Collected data

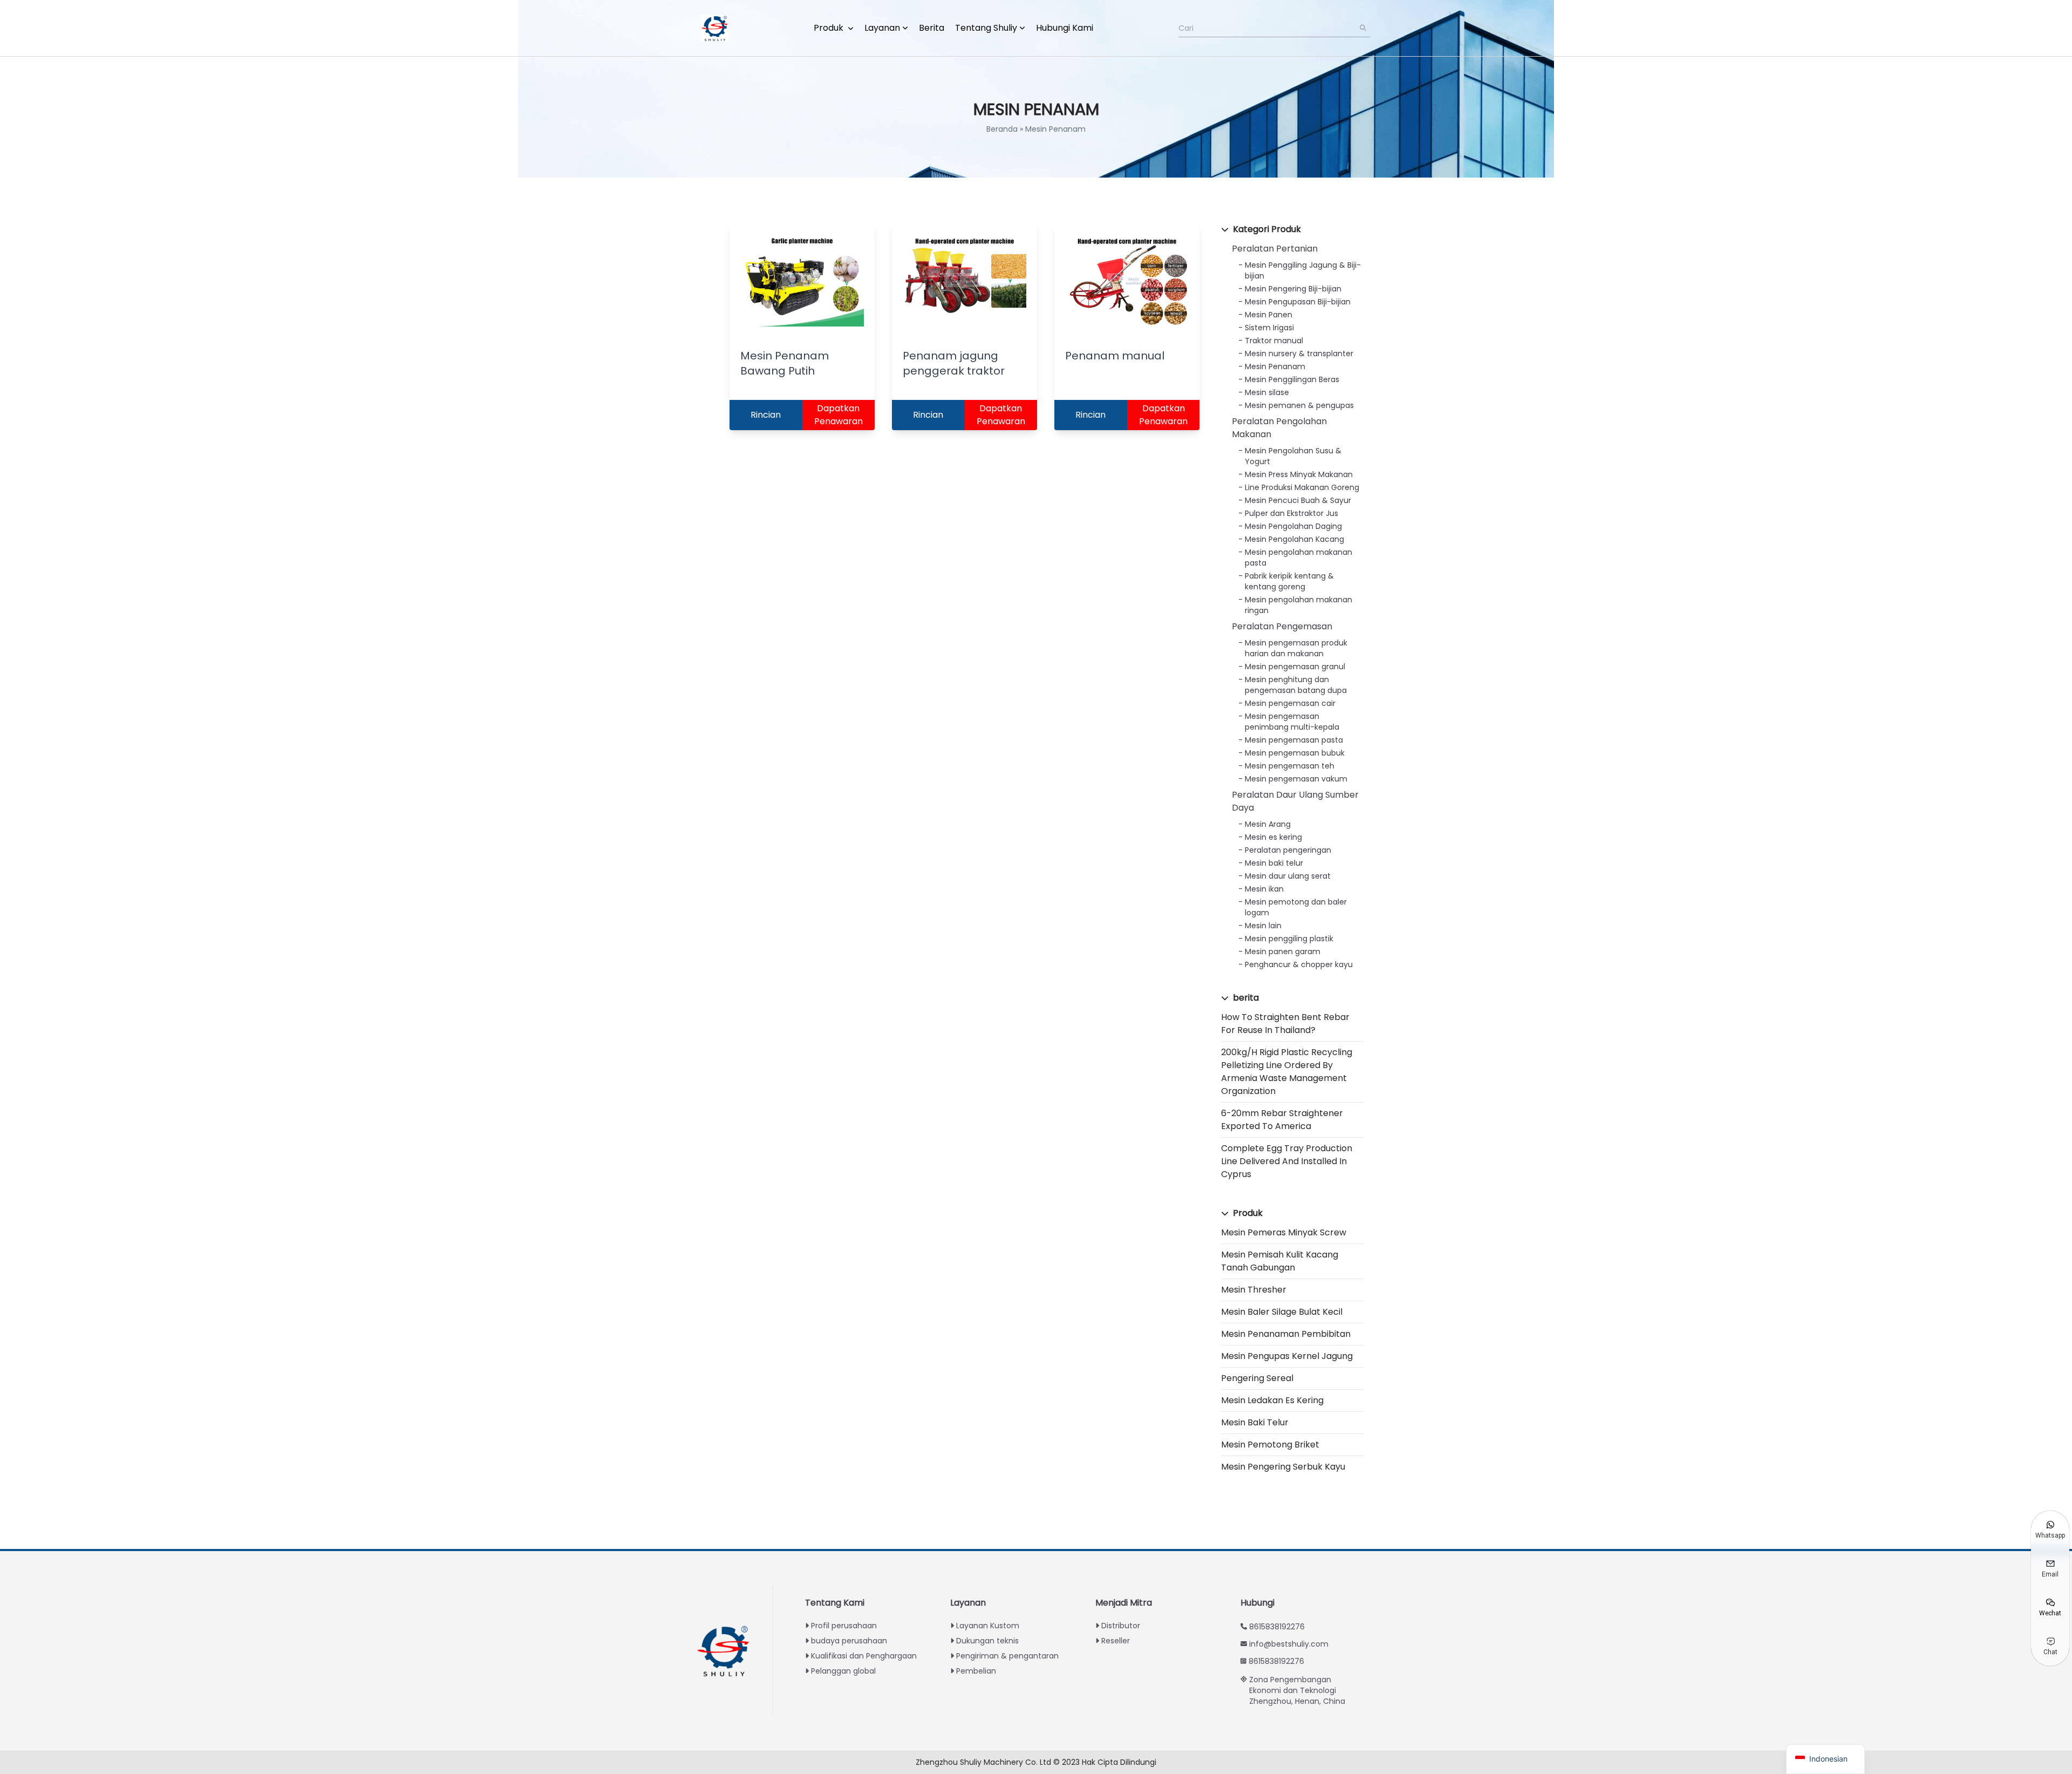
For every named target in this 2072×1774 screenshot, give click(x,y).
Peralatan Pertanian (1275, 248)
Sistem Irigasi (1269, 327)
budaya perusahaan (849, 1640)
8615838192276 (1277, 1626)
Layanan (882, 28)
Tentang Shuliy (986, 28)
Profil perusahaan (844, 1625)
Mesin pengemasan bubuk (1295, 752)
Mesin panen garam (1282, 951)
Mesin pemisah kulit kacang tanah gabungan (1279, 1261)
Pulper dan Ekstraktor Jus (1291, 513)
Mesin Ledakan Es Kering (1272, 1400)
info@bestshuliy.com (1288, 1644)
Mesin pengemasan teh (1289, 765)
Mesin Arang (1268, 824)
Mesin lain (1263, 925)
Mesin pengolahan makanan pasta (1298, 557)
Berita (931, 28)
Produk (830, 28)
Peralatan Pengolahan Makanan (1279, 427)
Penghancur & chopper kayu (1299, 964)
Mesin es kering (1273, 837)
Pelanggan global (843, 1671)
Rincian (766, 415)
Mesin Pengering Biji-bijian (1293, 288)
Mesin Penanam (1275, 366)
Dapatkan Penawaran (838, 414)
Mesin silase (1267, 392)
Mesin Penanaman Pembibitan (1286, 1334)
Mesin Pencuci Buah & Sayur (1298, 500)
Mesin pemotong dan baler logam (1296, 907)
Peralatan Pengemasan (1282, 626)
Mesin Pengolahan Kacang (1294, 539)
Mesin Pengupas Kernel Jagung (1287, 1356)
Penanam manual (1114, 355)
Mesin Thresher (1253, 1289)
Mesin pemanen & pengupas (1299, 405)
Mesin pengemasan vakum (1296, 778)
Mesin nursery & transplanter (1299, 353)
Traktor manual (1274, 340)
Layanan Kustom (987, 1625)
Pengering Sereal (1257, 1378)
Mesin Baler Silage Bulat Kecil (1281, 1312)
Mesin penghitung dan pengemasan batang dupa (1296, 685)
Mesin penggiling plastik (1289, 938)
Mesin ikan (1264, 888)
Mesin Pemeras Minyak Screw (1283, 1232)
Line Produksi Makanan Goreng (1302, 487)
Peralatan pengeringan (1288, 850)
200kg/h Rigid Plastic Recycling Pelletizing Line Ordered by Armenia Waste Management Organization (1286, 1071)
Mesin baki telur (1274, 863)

__Task to carry out__.
Reproduce, word for word and in full, only the lines above that start at the line with "Mesin pengolahan makanan pasta (1298, 557)" and run through the line with "Mesin Penanaman Pembibitan (1286, 1334)", both ends included.

__Response box__.
Mesin pengolahan makanan pasta (1298, 557)
Berita (931, 28)
Produk (830, 28)
Peralatan Pengolahan Makanan (1279, 427)
Penghancur & chopper kayu (1299, 964)
Mesin es kering (1273, 837)
Pelanggan global (843, 1671)
Rincian (766, 415)
Mesin Pengering Biji-bijian (1293, 288)
Mesin Penanam (1275, 366)
Dapatkan Penawaran (838, 414)
Mesin silase (1267, 392)
Mesin Penanaman Pembibitan (1286, 1334)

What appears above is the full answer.